North Korean missile test-launches set world on edge

By Jake Mulick
Staff Writer

North Korea test-launched a ballistic missile directly over Japan in a brazen attempt to intimidate the country on Aug. 28, according to The New York Times.

Kim Jong-un inspects the hydrogen bomb. (AP Photo)
Kim inspects the hydrogen bomb. (AP Photo)

Former Senior Director for Asian Affairs Evan Medeiros remarked that the move by North Korea had serious thought behind it.

The goal of the launch was to test the alliance between the United States and Japan. The Atlantic reported that as tensions rise between the United States and North Korea, Japan runs the risk of being attacked because of its staunch alliance with the United States.

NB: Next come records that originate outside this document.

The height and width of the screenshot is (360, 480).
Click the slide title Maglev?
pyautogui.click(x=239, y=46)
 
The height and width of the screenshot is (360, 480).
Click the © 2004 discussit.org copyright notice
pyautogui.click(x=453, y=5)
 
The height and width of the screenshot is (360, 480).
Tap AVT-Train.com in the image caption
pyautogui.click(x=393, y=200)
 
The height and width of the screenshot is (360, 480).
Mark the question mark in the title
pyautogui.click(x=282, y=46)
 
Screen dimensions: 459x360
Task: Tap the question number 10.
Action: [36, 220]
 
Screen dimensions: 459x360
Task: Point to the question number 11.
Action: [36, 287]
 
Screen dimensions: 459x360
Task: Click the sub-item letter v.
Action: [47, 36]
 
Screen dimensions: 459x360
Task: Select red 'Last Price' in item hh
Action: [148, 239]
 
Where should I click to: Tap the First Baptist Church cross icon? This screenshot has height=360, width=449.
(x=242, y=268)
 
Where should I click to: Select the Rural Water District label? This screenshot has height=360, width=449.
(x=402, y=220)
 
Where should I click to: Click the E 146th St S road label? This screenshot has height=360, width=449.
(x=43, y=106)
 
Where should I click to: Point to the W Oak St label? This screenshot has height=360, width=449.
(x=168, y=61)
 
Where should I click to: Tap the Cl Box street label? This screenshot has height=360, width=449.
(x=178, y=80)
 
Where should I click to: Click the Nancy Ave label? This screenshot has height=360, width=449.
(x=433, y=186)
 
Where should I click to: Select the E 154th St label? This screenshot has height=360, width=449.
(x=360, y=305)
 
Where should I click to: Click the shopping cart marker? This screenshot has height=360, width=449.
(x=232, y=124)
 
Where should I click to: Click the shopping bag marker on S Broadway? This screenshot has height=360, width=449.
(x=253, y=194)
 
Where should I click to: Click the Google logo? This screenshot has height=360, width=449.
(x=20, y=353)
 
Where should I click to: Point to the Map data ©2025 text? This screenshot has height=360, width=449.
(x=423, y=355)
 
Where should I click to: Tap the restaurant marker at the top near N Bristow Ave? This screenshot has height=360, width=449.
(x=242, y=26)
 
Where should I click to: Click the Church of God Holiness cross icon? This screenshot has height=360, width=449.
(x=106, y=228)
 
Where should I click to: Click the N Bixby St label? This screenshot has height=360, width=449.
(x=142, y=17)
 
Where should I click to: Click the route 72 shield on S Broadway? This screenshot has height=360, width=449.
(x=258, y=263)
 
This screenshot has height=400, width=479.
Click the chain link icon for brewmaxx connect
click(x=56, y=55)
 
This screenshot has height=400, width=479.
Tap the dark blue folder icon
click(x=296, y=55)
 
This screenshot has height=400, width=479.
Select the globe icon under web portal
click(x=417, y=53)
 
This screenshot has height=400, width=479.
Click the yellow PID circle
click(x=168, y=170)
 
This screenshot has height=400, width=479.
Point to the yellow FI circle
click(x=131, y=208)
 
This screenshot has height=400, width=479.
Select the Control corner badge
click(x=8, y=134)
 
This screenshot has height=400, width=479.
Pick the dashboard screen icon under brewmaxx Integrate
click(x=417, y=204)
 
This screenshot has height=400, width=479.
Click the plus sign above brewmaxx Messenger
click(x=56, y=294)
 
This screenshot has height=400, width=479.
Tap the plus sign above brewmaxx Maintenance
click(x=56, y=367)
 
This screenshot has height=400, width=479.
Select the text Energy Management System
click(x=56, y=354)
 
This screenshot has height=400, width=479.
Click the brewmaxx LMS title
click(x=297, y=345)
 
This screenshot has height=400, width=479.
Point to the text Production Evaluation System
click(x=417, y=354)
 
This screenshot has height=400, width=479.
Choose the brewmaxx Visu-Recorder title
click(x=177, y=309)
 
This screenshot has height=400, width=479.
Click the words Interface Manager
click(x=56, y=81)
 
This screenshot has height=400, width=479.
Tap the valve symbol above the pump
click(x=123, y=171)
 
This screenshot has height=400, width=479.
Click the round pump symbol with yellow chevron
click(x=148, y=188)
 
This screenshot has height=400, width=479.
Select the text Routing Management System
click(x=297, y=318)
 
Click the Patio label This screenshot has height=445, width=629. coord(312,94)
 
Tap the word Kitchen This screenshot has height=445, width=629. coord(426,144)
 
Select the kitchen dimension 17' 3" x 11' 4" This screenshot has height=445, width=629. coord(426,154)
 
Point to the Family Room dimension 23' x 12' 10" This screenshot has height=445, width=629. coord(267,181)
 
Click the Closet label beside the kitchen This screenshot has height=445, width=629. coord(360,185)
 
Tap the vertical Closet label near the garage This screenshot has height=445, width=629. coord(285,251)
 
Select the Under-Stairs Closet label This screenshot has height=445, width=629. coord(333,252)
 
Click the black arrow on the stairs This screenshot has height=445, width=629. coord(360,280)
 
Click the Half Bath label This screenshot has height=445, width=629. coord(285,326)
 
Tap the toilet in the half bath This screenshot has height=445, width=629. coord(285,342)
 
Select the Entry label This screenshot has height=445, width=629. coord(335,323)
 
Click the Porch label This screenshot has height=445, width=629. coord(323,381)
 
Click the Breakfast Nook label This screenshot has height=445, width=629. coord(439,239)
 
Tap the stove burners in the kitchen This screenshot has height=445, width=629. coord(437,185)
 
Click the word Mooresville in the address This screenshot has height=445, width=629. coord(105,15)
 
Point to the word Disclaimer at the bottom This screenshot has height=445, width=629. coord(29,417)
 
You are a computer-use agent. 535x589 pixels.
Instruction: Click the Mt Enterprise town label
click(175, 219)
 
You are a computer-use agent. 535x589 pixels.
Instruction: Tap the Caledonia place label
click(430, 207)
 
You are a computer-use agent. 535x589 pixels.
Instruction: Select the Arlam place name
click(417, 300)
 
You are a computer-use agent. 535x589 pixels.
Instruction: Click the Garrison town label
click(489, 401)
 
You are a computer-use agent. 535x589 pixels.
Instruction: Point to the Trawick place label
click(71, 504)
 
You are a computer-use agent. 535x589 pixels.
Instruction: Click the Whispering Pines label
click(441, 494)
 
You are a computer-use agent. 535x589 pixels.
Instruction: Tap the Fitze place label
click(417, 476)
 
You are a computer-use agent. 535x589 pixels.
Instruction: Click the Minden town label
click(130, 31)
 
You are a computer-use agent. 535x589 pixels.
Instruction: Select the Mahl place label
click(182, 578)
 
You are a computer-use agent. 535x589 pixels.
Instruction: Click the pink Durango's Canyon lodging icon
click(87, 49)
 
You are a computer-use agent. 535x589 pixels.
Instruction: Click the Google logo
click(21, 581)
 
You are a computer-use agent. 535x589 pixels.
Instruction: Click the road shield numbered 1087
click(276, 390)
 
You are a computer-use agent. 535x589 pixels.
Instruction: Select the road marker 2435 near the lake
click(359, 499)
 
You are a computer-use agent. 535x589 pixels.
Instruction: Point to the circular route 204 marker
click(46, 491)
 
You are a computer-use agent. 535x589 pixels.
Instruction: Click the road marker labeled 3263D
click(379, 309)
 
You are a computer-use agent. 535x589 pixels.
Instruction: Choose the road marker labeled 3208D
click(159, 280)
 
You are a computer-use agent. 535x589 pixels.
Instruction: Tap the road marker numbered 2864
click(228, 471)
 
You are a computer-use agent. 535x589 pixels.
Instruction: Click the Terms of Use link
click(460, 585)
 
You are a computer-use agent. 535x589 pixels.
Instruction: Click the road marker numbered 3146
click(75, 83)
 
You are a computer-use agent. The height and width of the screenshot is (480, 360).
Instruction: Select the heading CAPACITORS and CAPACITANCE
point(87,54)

The test served as a reminder of Japan’s proximity to North Korea and the likelihood that North Korea will engage in military action beginning there, according to The Atlantic.

North Korea does have the nuclear capability to strike Japan and South Korea, both close neighbors to the country. This fact could hurt relations between the two countries and the United States because of President Donald Trump’s continuing provocation of North Korea.

The Washington Post recently reported on Saturday, Sept. 2 that President Trump also plans on pulling the United States out from a free trade deal it has with South Korea, amidst the aforementioned nuclear threat from North Korea.

President Trump has threatened nuclear war with North Korea and worsened relations with Japan as of Saturday, Sept. 2, according to the New York Times.  Now Trump looks to dampen the economic relationship with our ally, South Korea.

Trump’s U.N. envoy, Nikki Haley, announced that the U.N.’s Security Council will hold an emergency meeting about North Korea’s latest hydrogen bomb test on Monday, Sept. 4., according to CNN.

Only time will tell what the ramifications of these actions will look like, as military tensions between the nations are at their highest in years, according to the Washington Post.